_To do_
Quote the book review below in full, word for word.

Adam Hamilton. Forgiveness: Finding Peace Through Letting Go. Nashville: Abingdon Press, 2012. 160 pp. $12.42.
It is impossible to walk through this life without hurting someone or being hurt by someone. God, of course, knows this fact, which explains why he chose to teach us in his word about forgiveness. Adam Hamilton, senior pastor of the United Methodist Church of the Resurrection in Leawood, Kansas and author of several books, has taken a stab at the important topic of helping Christians understand forgiveness in simple terms in his book appropriately titled Forgiveness.
Hamilton’s work is sweet, simple, and full of application. He illustrates often, depicting carrying the burden of anger like a backpack full of stones. Nothing in this work is too complex for believers to easily grasp and immediately apply.

Stored data:
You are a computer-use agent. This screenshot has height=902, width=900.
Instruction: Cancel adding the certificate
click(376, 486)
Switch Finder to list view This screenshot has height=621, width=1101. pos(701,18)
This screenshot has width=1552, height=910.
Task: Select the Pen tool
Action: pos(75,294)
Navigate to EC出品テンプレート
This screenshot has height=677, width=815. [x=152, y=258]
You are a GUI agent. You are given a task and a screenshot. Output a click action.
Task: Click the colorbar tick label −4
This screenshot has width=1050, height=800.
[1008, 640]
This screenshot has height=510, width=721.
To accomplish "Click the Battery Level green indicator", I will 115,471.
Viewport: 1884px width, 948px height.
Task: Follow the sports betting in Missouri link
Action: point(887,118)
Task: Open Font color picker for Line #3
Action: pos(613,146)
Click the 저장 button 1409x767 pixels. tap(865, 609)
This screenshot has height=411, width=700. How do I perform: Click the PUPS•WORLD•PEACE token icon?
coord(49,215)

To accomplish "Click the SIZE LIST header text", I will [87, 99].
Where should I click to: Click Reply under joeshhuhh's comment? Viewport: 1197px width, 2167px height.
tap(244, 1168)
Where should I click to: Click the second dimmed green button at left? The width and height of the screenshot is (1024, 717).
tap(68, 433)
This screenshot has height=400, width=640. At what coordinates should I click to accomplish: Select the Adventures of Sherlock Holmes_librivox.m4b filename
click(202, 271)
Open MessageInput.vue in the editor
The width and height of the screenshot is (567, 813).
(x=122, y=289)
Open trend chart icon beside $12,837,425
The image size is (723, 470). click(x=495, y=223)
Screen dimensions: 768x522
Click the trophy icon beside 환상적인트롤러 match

_Response to the task_
Adam Hamilton. Forgiveness: Finding Peace Through Letting Go. Nashville: Abingdon Press, 2012. 160 pp. $12.42.
It is impossible to walk through this life without hurting someone or being hurt by someone. God, of course, knows this fact, which explains why he chose to teach us in his word about forgiveness. Adam Hamilton, senior pastor of the United Methodist Church of the Resurrection in Leawood, Kansas and author of several books, has taken a stab at the important topic of helping Christians understand forgiveness in simple terms in his book appropriately titled Forgiveness.
Hamilton’s work is sweet, simple, and full of application. He illustrates often, depicting carrying the burden of anger like a backpack full of stones. Nothing in this work is too complex for believers to easily grasp and immediately apply.